The mutational profile in a South African cohort with inherited neuropathies and spastic paraplegia.

Abstract

Limited diagnostics are available for inherited neuromuscular diseases (NMD) in South Africa and (excluding muscle disease) are mainly aimed at the most frequent genes underlying genetic neuropathy (GN) and spastic ataxias in Europeans. In this study, we used next-generation sequencing to screen 61 probands with GN, hereditary spastic paraplegia (HSP), and spastic ataxias for a genetic diagnosis. After identifying four GN probands with PMP22 duplication and one spastic ataxia proband with SCA1, the remaining probands underwent whole exome (n = 26) or genome sequencing (n = 30). The curation of coding/splice region variants using gene panels was guided by allele frequencies from internal African-ancestry control genomes (n = 537) and the Clinical Genome Resource's Sequence Variant Interpretation guidelines.
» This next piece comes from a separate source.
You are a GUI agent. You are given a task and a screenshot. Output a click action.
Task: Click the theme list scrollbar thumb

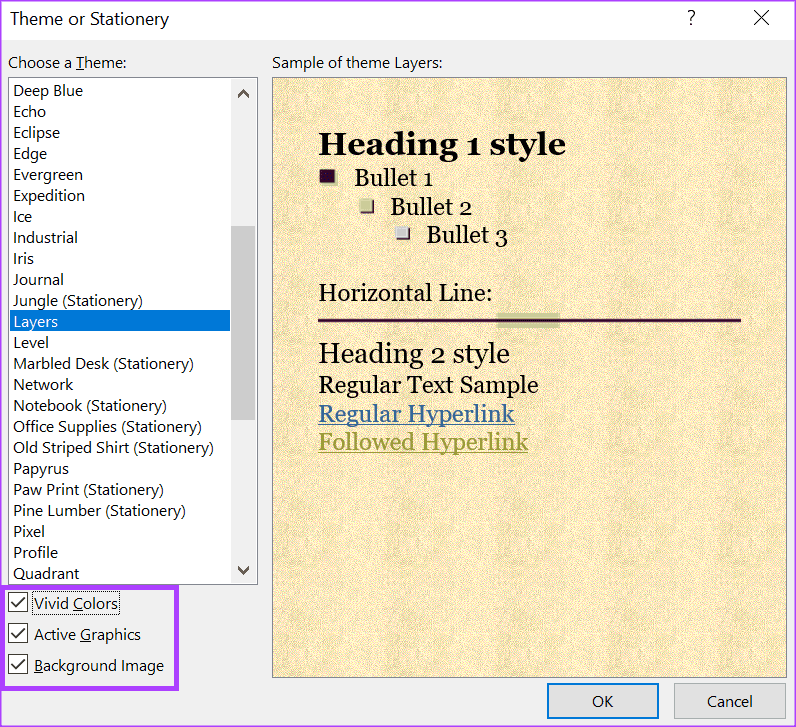(243, 323)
Of 32 GN probands, 50% had African-genetic ancestry, and 44% were solved: PMP22 (n = 4); MFN2 (n = 3); one each of MORC2, ATP1A1, ADPRHL2, GJB1, GAN, MPZ, and ATM. Of 29 HSP probands (six with predominant ataxia), 66% had African-genetic ancestry, and 48% were solved: SPG11 (n = 3); KIF1A (n = 2); and one each of SPAST, ATL1, SPG7, PCYT2, PSEN1, ATXN1, ALDH18A1, CYP7B1, and RFT1. Structural variants in SPAST, SPG11, SPG7, MFN2, MPZ, KIF5A, and GJB1 were excluded by computational prediction and manual visualisation. In this preliminary cohort screening panel of disease genes using WES/WGS data, we solved ~50% of cases, which is similar to diagnostic yields reported for global cohorts. However, the mutational profile among South Africans with GN and HSP differs substantially from that in the Global North.